Dedicated Inference
Deploy open-source and custom AI models on isolated GPUs in European data centers. Managed endpoints with an OpenAI-compatible API.
Updated
Dedicated Inference gives you a fully managed inference endpoint on a GPU reserved exclusively for your workload. You get an OpenAI-compatible API URL — LLMBase handles the deployment, model loading, runtime, and hardware. There is no SSH access, no container configuration, and no infrastructure to manage.
Coming soon. Dedicated Inference endpoints will be created and managed from the LLMBase dashboard. Contact enterprise@llmbase.ai to get early access.
What you get
When you create a dedicated endpoint you receive a unique base URL:
https://<endpoint-id>-inference.llmbase.cloud
This endpoint exposes the standard OpenAI-compatible chat completions interface:
POST https://<endpoint-id>-inference.llmbase.cloud/v1/chat/completions
Use it with the OpenAI SDK, any OpenAI-compatible client, or plain HTTP — the same way you would use https://api.llmbase.ai/v1.

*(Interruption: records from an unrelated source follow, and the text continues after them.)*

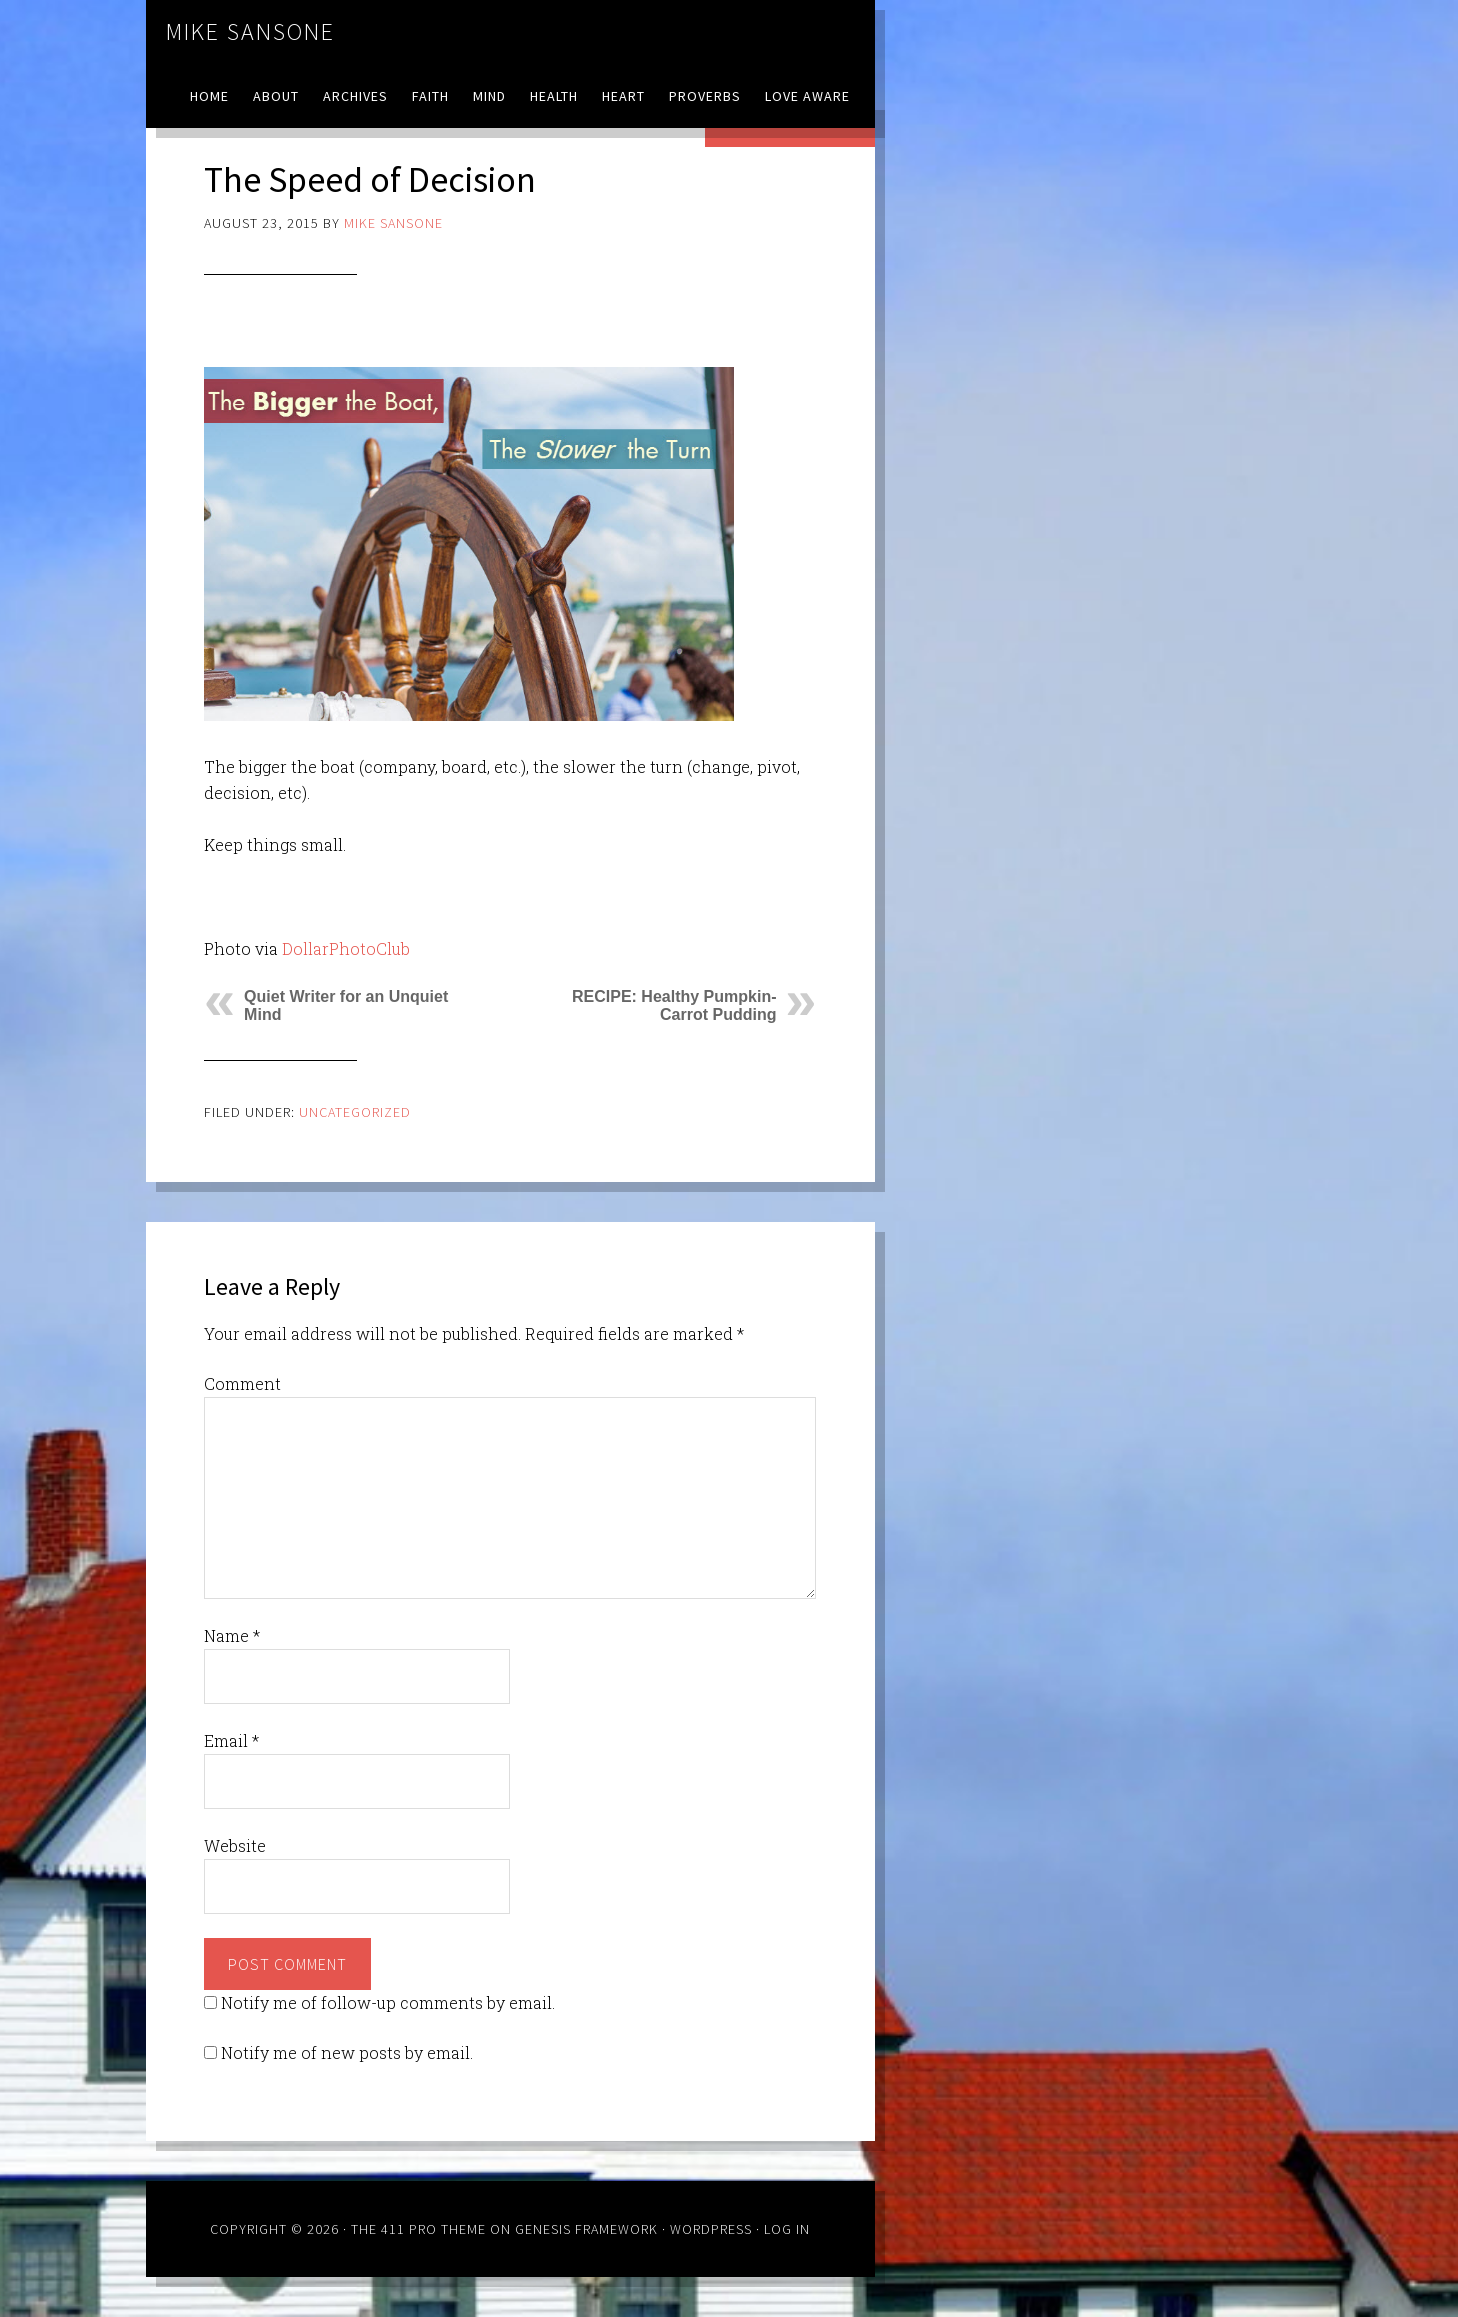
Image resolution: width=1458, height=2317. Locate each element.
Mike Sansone (250, 31)
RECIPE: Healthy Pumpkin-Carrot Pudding (674, 1005)
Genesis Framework (586, 2229)
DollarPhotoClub (346, 948)
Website (235, 1845)
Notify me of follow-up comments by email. (388, 2002)
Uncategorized (355, 1112)
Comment (242, 1383)
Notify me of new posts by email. (347, 2052)
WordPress (711, 2229)
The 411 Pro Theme (418, 2229)
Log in (787, 2229)
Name (232, 1635)
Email (231, 1740)
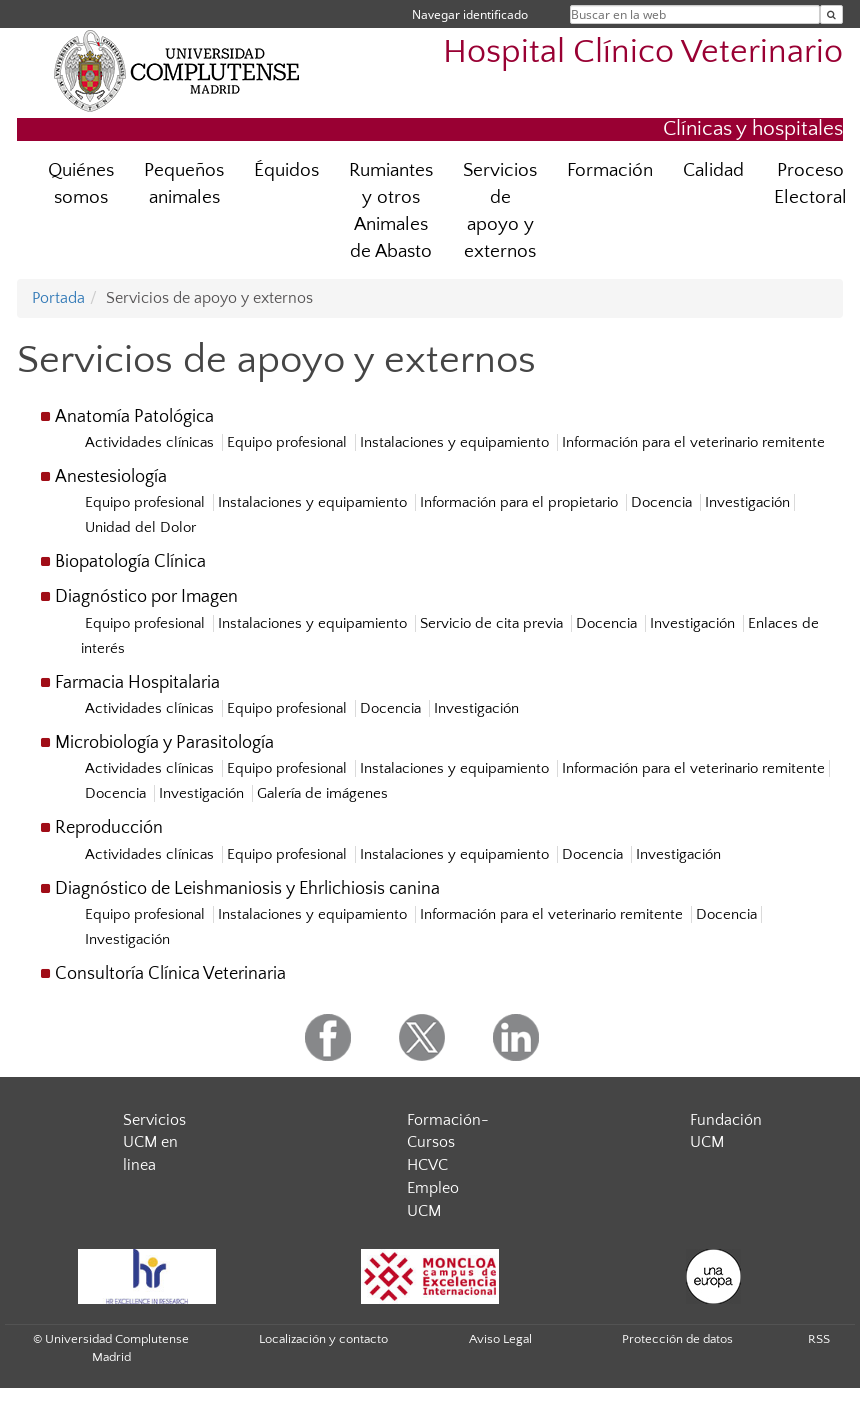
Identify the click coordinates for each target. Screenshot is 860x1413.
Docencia (663, 502)
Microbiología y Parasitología (164, 743)
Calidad (713, 170)
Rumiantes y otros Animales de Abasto (391, 211)
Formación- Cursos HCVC (448, 1143)
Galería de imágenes (322, 793)
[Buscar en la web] (831, 14)
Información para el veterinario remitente (693, 442)
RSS (819, 1339)
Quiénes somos (81, 184)
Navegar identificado (470, 14)
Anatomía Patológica (134, 417)
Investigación (747, 502)
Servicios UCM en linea (154, 1143)
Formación (610, 170)
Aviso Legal (500, 1339)
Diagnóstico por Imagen (146, 597)
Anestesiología (111, 477)
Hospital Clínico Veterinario (643, 52)
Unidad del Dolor (140, 527)
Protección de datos (677, 1339)
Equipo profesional (289, 442)
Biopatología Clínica (130, 562)
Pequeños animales (184, 184)
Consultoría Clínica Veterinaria (170, 974)
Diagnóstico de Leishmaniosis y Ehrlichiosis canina (247, 889)
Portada (58, 298)
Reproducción (109, 828)
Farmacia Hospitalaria (137, 683)
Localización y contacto (323, 1339)
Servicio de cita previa (493, 623)
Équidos (286, 170)
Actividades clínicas (151, 442)
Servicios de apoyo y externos (500, 211)
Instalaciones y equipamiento (456, 442)
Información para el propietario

import OpenAI from "openai";
const client = new OpenAI({
baseURL: "https://<endpoint-id>-inference.llmbase.cloud/v1",
apiKey: process.env.LLMBASE_API_KEY,
});
const response = await client.chat.completions.create({
model: "deepseek/deepseek-v4-flash",
messages: [{ role: "user", content: "Hello!" }],
});
Supported models
Dedicated endpoints support:
- Open-source foundation models — any model available in the LLMBase model catalog
- Your own fine-tuned models — bring weights you have fine-tuned on your own data
- Custom models — deploy a private model not in the public catalog
For custom and fine-tuned models, you provide the model weights (GGUF, safetensors, or vLLM-compatible format) during endpoint setup. LLMBase loads and serves them on the reserved GPU — you do not configure vLLM, Triton, or any inference runtime yourself.
How it differs from Serverless Inference
| Dedicated Inference | Serverless Inference | |
|---|---|---|
| GPU | Reserved exclusively for you | Shared across users |
| Pricing | Fixed hourly rate per GPU | Per input/output token |
| Rate limits | None — only your GPU capacity | Shared pool limits apply |
| Latency | Consistent, no cold starts | May vary under load |
| Custom models | Yes — bring your own weights | No |
| Setup | Endpoint created via dashboard | API key only |
| Best for | Steady high-throughput workloads | Spiky or experimental traffic |
Choose dedicated inference when you run continuous high-throughput workloads, need predictable latency, or want to deploy a custom or fine-tuned model. Choose Serverless Inference when you need to start quickly, have unpredictable traffic, or want pay-per-token billing.
Isolation and compliance
Each dedicated endpoint runs on a GPU that is not shared with any other customer during its lifetime. Compute and networking resources are fully isolated. All endpoints are hosted in European data centers (Falkenstein, Germany and Helsinki, Finland) and are GDPR compliant.
Pricing
Dedicated inference is billed at a fixed hourly rate based on the GPU type selected. There are no per-token charges and no rate limits. The minimum billing unit is one hour.
See the dedicated endpoints pricing page for current GPU rates.
Creating an endpoint
Endpoints are created from the LLMBase dashboard:
- Open Dashboard → Inference → Dedicated
- Select a GPU type and data center location
- Choose a model from the catalog, or upload custom weights
- Click Deploy — the endpoint is ready within a few minutes
- Copy the endpoint URL and use it in your application
The endpoint URL follows the pattern https://<endpoint-id>-inference.llmbase.cloud/v1.
Authentication
Use your LLMBase API key in the Authorization header, the same as the Serverless Inference API:
Authorization: Bearer <LLMBASE_API_KEY>
See Authentication for how to create and manage API keys.